Doucement le lecteur apprend à lire entre les lignes et soupçonne l'étrange qui l'attend dans la suite et fin de l'histoire. Les choses vont advenir. Le mouvement naturel de la vie forcera son chemin et s'imposera pour bousculer une stabilité apparente qui régnait en ce lieu. Les désirs contenus s'expriment, la folie retenue s'exhale et les derniers chapitres laissent le lecteur coi. C'est un peu comme la rivière qui parfois sort de son nid. On sait bien qu'elle revient à sa place par la suite. Mais... ce qui devait se passer, inévitablement se sera passé !
Pour ma part, les personnages me sont devenus particulièrement attachants au moment même où ils sont sortis de leurs nids. Les dégâts causés sont rapportés dans un savant mélange d'ode et de burlesque. Tout en étant choquée j'ai vu apparaître sur mes lèvres un petit sourire amusé, emprunté aux personnages peut-être. La vie a repris ses droits. Et il n'y a pas de morale de l'histoire en fin de récit. C'est une fable. Une exquise histoire extra-ordinaire tout en étant un fait divers possible des habitants de la vie rurale.
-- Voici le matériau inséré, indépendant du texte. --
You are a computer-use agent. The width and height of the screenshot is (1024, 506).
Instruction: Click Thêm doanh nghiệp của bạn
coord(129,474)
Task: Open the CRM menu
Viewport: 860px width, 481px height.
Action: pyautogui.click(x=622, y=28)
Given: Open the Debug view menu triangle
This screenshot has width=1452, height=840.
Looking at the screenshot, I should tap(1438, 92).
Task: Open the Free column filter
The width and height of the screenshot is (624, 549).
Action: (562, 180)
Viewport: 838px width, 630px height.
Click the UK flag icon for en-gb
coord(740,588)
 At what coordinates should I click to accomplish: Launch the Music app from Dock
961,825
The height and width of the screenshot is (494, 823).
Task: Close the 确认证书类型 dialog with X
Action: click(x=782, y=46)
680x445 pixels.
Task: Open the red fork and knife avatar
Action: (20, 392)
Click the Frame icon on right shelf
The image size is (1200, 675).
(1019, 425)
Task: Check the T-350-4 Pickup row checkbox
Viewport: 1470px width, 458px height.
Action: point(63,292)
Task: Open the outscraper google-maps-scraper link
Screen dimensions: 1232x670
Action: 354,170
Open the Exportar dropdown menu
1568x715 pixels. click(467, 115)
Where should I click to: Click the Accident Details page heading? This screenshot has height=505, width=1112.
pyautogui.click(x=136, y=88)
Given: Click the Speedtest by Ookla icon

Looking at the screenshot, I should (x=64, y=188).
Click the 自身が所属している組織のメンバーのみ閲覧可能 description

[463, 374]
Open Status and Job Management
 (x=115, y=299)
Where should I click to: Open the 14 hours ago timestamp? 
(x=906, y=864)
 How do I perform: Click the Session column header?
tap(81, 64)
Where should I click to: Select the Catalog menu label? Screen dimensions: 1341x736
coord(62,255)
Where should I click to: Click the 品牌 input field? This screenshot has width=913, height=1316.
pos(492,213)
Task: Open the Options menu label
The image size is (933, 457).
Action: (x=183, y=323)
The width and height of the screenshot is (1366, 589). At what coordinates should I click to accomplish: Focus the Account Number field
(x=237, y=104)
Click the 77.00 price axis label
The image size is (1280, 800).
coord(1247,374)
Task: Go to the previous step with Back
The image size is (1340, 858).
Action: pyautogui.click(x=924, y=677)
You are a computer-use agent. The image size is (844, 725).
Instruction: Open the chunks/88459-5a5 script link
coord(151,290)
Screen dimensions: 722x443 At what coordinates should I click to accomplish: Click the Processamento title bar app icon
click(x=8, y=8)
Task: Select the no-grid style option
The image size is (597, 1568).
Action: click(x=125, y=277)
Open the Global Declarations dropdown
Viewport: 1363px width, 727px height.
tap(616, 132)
J'aime lire les écrits nordiques. Et de temps à autre je retrouve cette narration très particulière qui est omnisciente, à mi-chemin entre l'écho du monde et la voix du lutin. Elle n'est pas moraliste mais elle semble tomber du ciel, nous enrober, s'insinuer partout sans laisser d'issue pour en réchapper. Le livre ne compte qu'une centaine de pages mais nous dépayse. 
Notons que ce jeune écrivain (Pastorale est son deuxième roman) a déjà été remarqué internationalement. Quel chance de le lire en français, si joliment traduit.

PASTORALE
Aki Ollikainen
Traduit du finnois par Claire Saint-Germain

éditions Héloïse d'Ormesson 2020 (v.o. 2018)
Sortie poche éditions 10/18, 2021

Les illustrations présentées sont les œuvres de :
- Akselli Gallen-Kallela
- Jonna Scandy

Cet article a été conçu et rédigé par Yassi Nasseri, fondatrice de Kimamori.

Comments

  1. Y-a-t-il une similitude de ce roman avec End of the Ocean d’un autre ecrivain finlandais dans le style « nature writing/nordic writing? Je n’ai plus en memoire le nom de l’auteur qui parle de l’eau. Merci

  2. Author

    Je n’ai pas encore lu les deux romans pour adultes de Maja Lunde (The History of Bees, et The End of The Ocean). Tous deux font partie d’une série (Klimarkvatteten) qui comprendra 4 volumes. Maja Lunde est norvégienne, scénariste et écrivaine de romans jeunesse. Ses derniers livres sont plutôt futuristes et ont pour objet de traiter la question environnementale et du réchauffement climatique. D’après ce que j’ai compris The End of The Ocean est axé sur la question de l’eau (le manque catastrophique d’eau dans le futur).
    Un grand merci pour avoir attiré mon attention sur cette écrivaine. Je ne manquerai pas de la lire et d’en parler sur ces pages en espérant pouvoir vous répondre avec précision sur la ressemblance ou non du « nature writing » chez Aki Ollikainen et Maja Lunde. Mais a priori je pense que le roman « Pastorale » est d’une saveur différente.